─── TEXT SECTION

How (and Why) to Transform Your Broken Company Culture


I've always said that if you aren't intentional about building your company culture, it will build itself, and you won't like the results.

Creating a company culture from the ground up is one thing; repairing a broken culture requires in-depth exploration, a significant shift in perspective, and commitment. To see things from a broader perspective, you must release your stress and judgment and step back to view things from a mindset of curiosity–a quality that's innate to entrepreneurs but often underutilized. 

The exploration begins within you, the leader. 

Your values, integrity, commitment, level of confidence, and the effects of your overall mindset will trickle down into your organization. An evaluation of the current condition of your company culture is not about placing blame; it's about personal growth. Observe your thoughts and behavior. How have you contributed to a damaged or even toxic culture? 

Explore your values; what is most important to you? 

If you are living in integrity with your values (especially your top three), they should dictate just about everything you do. When there's an imbalance in your life, reviewing your personal values will typically reveal that you're not living in a way that represents them well. 

Which values will you introduce to your company culture?

If your ideal customer got an inside peek at your daily operations, what would they say to others about it? How do they respond when someone asks one of your employees what it's like to work for you? When people talk about your product or service, would you feel proud or embarrassed by their assessment? 

Thinking from your customer's point of view, write your ideal product testimonial or review. What values, actions, structure, and philosophies are required to live up to such a review? 

Your attitude runs through your culture. 

The stress of running a business that is not functioning well (because if your culture is imbalanced, it won't) is overwhelming. Add personal issues to the mix, and it can become more than you can bear. You have to be super-human to leave the stress behind when you come to work, but that's what a great leader does. Otherwise, you become a part of the problem, and your team follows suit. Much like a parent/child relationship, if you aren't safe and secure, neither are your employees.

──────
─── DATA EXCERPTS

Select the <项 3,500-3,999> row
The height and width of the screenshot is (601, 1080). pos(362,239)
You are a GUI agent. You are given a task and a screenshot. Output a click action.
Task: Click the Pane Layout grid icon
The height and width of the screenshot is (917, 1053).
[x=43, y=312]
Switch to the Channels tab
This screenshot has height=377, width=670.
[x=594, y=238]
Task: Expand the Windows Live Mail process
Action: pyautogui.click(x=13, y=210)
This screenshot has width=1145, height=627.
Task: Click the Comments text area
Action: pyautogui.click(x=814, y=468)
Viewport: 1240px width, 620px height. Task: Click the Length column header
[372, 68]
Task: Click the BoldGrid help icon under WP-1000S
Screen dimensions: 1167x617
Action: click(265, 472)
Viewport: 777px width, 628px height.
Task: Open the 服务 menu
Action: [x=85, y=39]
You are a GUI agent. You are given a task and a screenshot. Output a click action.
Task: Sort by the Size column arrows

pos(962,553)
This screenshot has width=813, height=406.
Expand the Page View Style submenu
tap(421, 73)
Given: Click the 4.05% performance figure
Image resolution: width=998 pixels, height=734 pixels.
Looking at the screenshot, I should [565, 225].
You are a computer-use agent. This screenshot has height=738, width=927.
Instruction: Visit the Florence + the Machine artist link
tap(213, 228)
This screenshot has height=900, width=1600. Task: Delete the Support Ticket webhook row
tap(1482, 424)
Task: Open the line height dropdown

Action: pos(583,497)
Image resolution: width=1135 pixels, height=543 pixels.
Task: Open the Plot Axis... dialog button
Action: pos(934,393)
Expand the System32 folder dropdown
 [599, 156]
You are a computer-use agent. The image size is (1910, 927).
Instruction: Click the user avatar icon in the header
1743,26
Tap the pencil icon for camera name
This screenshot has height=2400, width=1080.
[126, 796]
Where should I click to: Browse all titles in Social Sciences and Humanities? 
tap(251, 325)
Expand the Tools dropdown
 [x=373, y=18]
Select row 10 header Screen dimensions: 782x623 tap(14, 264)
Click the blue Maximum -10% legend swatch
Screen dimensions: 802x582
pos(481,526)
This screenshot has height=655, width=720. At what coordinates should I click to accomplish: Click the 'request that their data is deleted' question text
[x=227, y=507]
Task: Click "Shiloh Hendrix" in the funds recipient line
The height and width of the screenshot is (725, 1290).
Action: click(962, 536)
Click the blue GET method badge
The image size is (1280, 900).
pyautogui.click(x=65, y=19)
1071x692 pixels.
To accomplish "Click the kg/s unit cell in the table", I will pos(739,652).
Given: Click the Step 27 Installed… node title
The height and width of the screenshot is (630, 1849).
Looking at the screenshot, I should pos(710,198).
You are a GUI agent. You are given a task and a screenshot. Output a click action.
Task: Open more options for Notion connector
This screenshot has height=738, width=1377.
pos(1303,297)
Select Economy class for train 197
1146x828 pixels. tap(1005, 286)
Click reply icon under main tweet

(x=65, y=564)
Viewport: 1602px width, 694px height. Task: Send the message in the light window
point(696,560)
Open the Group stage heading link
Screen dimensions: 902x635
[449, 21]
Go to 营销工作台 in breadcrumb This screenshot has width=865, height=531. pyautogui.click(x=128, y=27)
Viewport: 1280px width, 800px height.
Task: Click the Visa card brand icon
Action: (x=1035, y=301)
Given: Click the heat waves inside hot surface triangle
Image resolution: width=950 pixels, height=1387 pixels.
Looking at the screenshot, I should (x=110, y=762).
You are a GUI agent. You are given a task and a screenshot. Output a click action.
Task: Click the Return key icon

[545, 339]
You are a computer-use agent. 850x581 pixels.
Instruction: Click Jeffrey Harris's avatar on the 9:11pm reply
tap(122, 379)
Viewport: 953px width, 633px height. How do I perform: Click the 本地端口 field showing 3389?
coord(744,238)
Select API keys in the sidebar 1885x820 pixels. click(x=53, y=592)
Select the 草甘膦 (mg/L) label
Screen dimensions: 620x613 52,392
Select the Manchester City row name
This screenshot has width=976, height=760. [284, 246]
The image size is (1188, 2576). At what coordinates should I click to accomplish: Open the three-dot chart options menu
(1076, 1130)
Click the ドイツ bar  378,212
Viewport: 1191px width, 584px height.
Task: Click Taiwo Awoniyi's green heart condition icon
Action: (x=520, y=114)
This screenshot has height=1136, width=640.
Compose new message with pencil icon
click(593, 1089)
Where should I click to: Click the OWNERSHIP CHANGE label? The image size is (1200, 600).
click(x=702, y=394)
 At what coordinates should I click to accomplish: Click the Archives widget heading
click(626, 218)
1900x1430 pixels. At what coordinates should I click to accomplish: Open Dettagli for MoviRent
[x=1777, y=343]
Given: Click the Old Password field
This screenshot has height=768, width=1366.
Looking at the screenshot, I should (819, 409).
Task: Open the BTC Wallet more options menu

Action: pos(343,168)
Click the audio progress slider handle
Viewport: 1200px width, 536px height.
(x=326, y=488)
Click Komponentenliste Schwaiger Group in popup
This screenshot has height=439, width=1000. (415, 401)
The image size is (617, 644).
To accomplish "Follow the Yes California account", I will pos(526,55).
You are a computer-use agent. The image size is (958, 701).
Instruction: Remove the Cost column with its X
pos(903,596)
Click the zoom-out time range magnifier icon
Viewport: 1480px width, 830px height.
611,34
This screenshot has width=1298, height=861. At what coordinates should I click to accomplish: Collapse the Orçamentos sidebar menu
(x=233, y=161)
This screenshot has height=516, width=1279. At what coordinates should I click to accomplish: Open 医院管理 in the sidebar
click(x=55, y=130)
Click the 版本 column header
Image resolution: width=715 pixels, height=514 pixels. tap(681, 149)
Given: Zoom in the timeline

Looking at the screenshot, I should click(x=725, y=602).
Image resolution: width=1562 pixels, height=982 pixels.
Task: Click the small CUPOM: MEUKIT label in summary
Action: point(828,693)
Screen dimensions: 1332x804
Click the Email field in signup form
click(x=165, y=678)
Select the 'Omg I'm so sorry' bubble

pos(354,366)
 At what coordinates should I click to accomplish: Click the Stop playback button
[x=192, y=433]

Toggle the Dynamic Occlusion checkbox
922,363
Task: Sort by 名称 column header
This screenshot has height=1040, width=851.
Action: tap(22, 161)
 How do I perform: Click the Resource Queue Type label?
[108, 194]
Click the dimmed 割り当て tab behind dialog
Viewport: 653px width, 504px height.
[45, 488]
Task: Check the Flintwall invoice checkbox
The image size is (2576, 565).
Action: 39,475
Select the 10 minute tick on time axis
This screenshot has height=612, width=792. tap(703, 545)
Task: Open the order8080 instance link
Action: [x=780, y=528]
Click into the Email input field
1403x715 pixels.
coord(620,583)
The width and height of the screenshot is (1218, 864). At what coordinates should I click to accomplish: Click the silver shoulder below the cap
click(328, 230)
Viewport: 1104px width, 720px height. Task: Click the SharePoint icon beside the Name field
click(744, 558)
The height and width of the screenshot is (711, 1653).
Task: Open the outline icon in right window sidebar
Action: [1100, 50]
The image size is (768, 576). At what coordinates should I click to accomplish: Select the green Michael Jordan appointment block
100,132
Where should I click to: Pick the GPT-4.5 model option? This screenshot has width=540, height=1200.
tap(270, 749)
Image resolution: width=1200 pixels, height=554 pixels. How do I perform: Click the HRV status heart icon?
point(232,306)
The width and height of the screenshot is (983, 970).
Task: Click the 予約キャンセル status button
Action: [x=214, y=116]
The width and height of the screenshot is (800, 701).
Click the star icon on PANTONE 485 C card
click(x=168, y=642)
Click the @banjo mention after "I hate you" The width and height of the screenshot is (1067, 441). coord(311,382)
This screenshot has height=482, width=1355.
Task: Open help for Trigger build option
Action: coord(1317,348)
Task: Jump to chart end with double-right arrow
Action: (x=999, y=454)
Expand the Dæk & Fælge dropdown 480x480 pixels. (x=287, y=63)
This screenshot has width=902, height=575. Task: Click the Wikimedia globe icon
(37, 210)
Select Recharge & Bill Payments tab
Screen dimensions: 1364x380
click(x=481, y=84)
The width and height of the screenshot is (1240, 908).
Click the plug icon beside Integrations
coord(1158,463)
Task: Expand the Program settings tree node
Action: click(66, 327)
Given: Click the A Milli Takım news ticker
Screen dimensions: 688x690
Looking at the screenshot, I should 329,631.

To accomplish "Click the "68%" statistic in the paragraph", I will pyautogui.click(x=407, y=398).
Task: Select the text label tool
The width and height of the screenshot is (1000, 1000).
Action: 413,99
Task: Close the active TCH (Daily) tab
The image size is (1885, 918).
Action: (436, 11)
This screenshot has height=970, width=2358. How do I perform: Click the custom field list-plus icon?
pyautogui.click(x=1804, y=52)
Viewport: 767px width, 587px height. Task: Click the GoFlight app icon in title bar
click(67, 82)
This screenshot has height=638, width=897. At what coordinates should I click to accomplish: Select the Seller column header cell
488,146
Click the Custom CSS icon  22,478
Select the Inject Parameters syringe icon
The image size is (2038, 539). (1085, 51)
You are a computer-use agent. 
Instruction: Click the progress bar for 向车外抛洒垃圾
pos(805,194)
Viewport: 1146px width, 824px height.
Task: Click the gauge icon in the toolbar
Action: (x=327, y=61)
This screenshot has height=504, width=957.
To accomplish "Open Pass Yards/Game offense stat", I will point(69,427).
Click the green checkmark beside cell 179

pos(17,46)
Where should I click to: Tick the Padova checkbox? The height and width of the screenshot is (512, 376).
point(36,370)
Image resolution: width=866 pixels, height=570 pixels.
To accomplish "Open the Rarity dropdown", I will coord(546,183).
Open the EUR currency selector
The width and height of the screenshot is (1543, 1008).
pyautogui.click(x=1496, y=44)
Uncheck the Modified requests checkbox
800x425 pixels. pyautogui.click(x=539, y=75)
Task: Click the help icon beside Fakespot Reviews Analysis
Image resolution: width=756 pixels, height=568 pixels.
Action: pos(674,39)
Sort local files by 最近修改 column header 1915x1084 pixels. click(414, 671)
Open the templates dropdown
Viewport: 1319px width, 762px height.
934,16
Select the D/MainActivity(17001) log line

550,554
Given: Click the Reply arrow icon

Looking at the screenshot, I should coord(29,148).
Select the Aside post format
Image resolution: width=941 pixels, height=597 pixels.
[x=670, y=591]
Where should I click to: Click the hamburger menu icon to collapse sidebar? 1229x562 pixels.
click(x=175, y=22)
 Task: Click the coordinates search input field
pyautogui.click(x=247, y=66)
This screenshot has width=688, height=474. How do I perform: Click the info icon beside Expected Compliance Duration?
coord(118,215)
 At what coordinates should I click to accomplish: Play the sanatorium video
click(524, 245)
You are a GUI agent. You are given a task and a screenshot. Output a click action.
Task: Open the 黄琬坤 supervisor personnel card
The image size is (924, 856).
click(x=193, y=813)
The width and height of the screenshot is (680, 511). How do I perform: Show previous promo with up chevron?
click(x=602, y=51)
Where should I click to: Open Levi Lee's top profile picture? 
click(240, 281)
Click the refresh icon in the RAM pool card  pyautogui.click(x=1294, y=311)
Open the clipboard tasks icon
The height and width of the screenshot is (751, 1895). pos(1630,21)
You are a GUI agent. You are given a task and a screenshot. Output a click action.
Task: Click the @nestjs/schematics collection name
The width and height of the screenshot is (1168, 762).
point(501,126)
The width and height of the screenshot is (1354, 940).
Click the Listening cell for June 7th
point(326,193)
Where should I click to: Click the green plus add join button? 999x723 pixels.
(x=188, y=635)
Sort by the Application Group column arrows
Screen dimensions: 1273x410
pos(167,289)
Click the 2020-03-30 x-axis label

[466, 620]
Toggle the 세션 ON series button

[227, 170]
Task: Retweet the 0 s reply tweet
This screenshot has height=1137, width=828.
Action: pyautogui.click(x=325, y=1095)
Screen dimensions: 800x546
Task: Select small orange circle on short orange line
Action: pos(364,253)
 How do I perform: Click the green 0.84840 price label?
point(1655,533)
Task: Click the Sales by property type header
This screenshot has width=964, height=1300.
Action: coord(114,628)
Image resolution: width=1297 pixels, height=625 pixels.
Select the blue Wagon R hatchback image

──────

__PROBLEM DETAILS__:
Can you sum up the article on fixing a broken company culture in two sentences?

__EXERCISE RESPONSE__:
Repairing a broken company culture requires in-depth exploration, a shift in perspective, and commitment, and that exploration begins with leaders examining their own values and how they have contributed to the damage. Leaders should decide which values to bring into the culture by picturing how their ideal customer would judge the company, and they must leave their stress behind at work, since their attitude runs through the culture and the team follows suit.